Author: Jinglin Jiang, Ph.D., et al.

Publication: International Journal of Management Finance

Publication Date: July 26, 2021

Abstract:
>Purpose

This paper investigates individual investors' responses to stock underpricing and how their trading decisions are affected by analysts' forecasts and recommendations.

Design/methodology/approach

This empirical study uses mutual fund fire sales as an exogenous source that causes stock underpricing and analysts' forecasts and recommendations as price-correcting information. The study further uses regression analysis to examine individual investors' responses to fire sales and how their responses vary with price-correcting information.

Findings

The authors first show that individual investors respond to mutual fund fire sales by significantly decreasing net buys, and this effect appears to be prolonged. Next, the authors find that the decrease of net buys diminishes following analysts' price-correcting earnings forecast revisions and stock recommendation changes.
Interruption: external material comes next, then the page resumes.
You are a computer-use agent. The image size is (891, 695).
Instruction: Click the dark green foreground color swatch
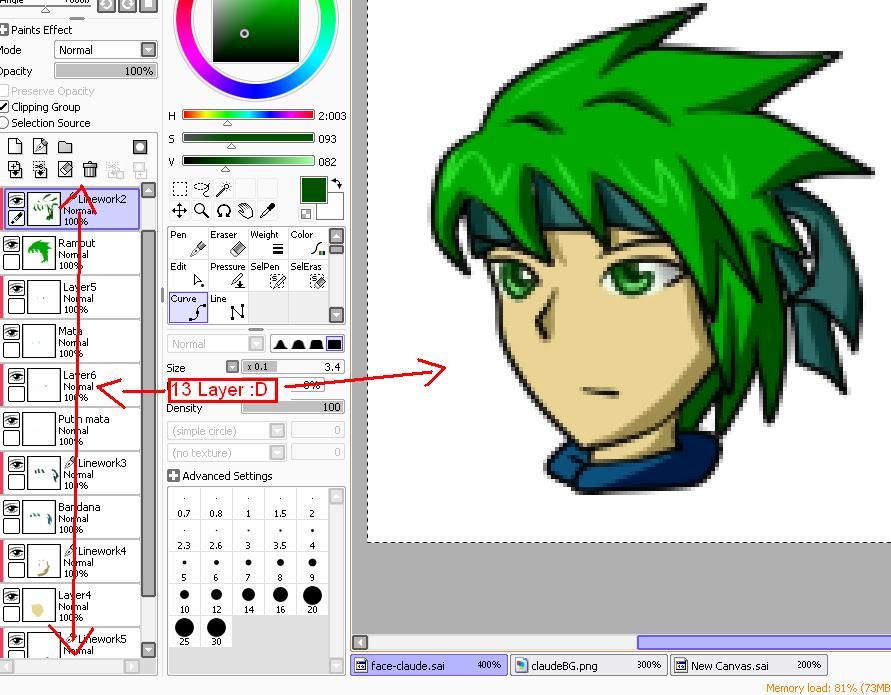coord(313,190)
Hence, the authors suggest that individual investors are not “wise” enough to recognize flow-driven underpricing; however, this response is weakened by analysts' price-correcting information.

Originality/value

There is an ongoing debate in the literature about whether individual investors should be portrayed as unsophisticated traders or informed traders who can predict future returns. The authors study a unique information event and provide new evidence related to both perspectives. Overall, our evidence suggests that the “unsophisticated traders” perspective is predominant, whereas a better information environment significantly reduces individual investors' information disadvantage. This finding could be of interest to both academic researchers and regulators.